Do I look like I'm negotiating?


You know the familiar catchphrase, “one step forward, two steps back”. Well yesterday here in the Big Smoke, for every attempt made to progress, a retrograde performance was achieved. I actually took myself off of the road and revoked my own driving privileges for the day.

A young man carrying a child, perhaps as old as two, was attempting to cross a very busy Eglinton Avenue at around the same time that I was driving that 10 kilometre, 45minute drive from hell to my tennis game. The man was walking slowly, waiting for the traffic to stop in both directions of a very busy four lane roadway. Once traffic did stop, like musical chairs, (only in cars) I happened to be the vehicle in the man's direct path. (The shortest distance between two points is a straight line.) This predicament made me the object of his contempt. He came right to the driver’s side window (me) banged on it with his fist and thanked me. I can only assume he was being cynical for he had to walk around my vehicle, all 3 feet of it, to cross the street. Did I mention he was a big man; a big black man to be precise; holding a small impressionable child. I couldn`t help myself and since I was waiting at the red light anyway and I had automatic windows, and I was in a really pissy mood, I rolled down said window and yelled, “TRY USING A CROSSWALK NEXT TIME`` And with that the rather large black man holding a small, impressionable child turned to me once again and said, "Open your fucking eyes lady". At least he called me lady. My anger immediately turned to concern for the child.

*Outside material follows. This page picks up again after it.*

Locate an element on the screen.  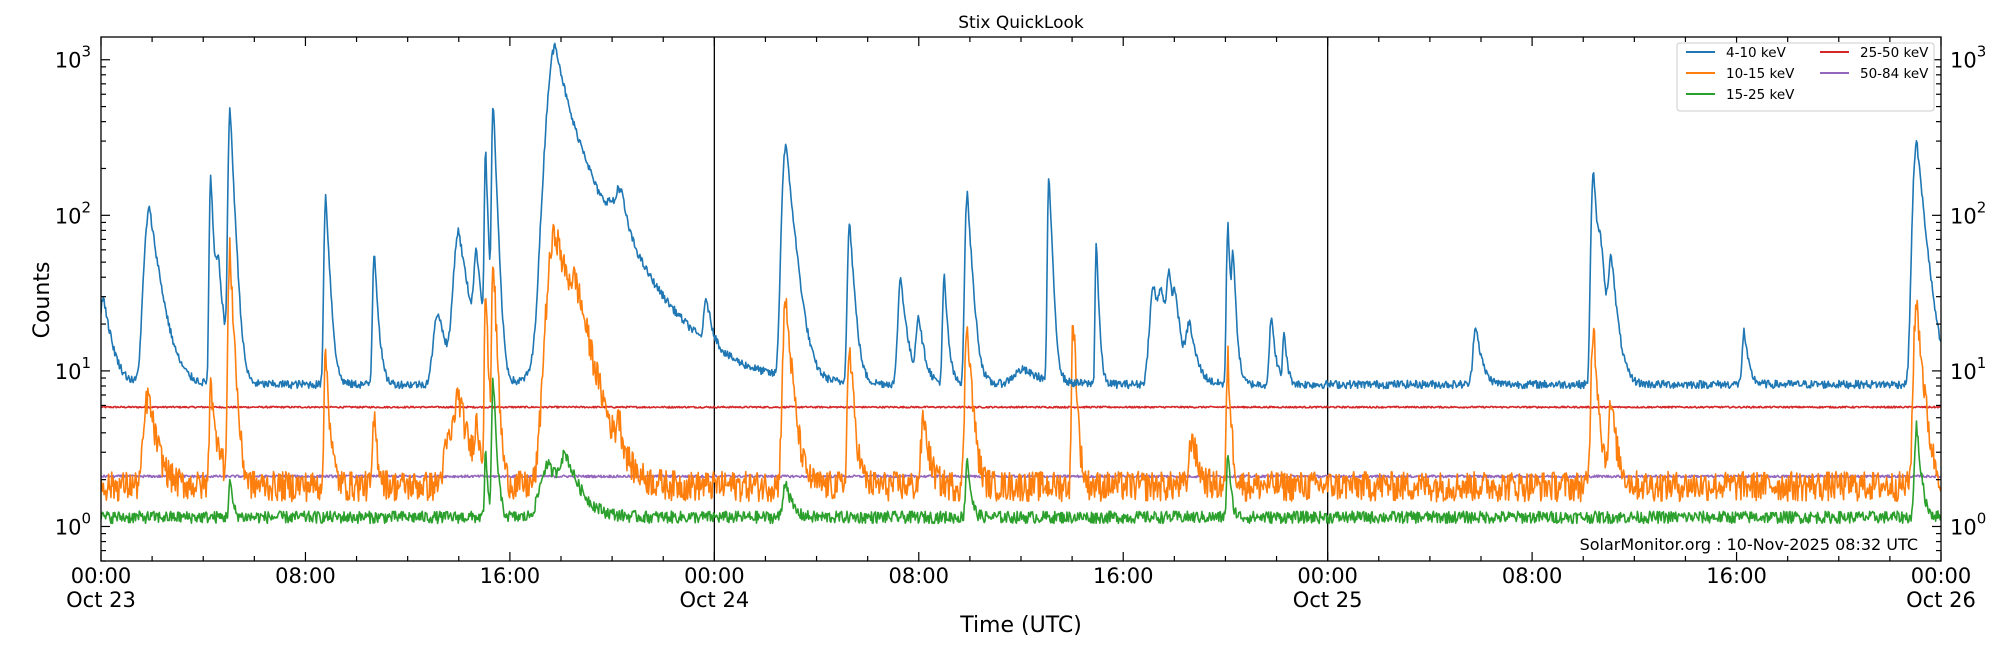
legend-item: 25-50 keV is located at coordinates (1874, 53).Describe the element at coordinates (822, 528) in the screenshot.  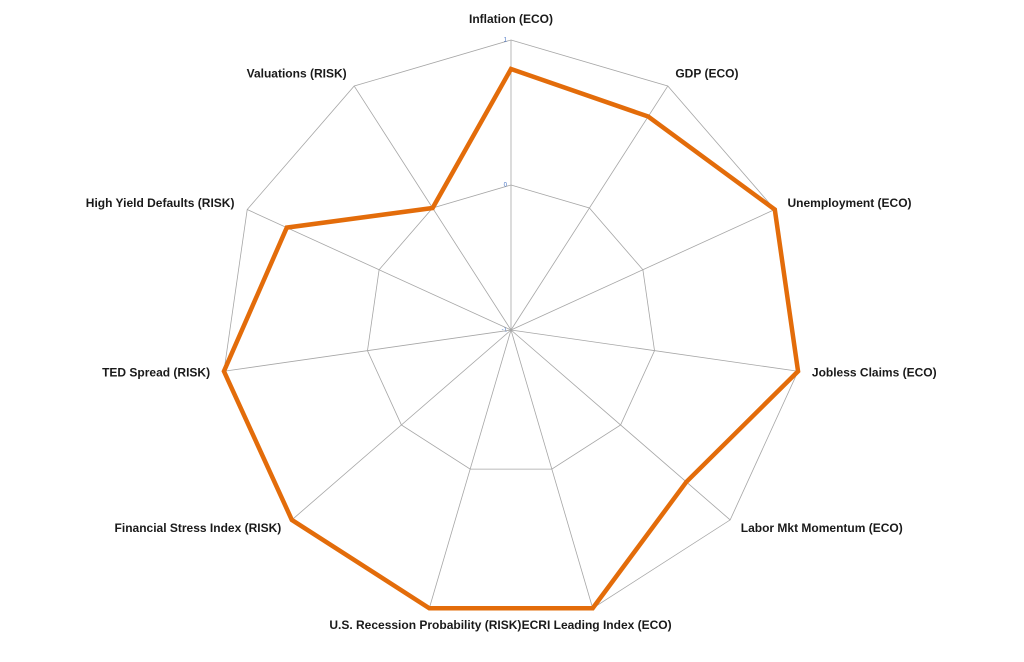
I see `axis-label: Labor Mkt Momentum (ECO)` at that location.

What I need is a system similar to that of Homeland Security only my system will give a “road rage alert level” where the potential for both pedestrian and road rage can be determined with a colour coded travel advisory road rage scale. I`m working out the finer details but in the meantime, I am going to design a personal bumper sticker and place it in the general vicinity of all of those scratches and dents my vehicle has had to endure to survive on the roads of this fair city. The statement will be brief but will adamantly relay to all of those drivers out there jockeying for position and hindering my driving performance on my daily 10 kilometre commute to my tennis destination. It will simply say, "DO I LOOK LIKE I`M NEGOTIATING?"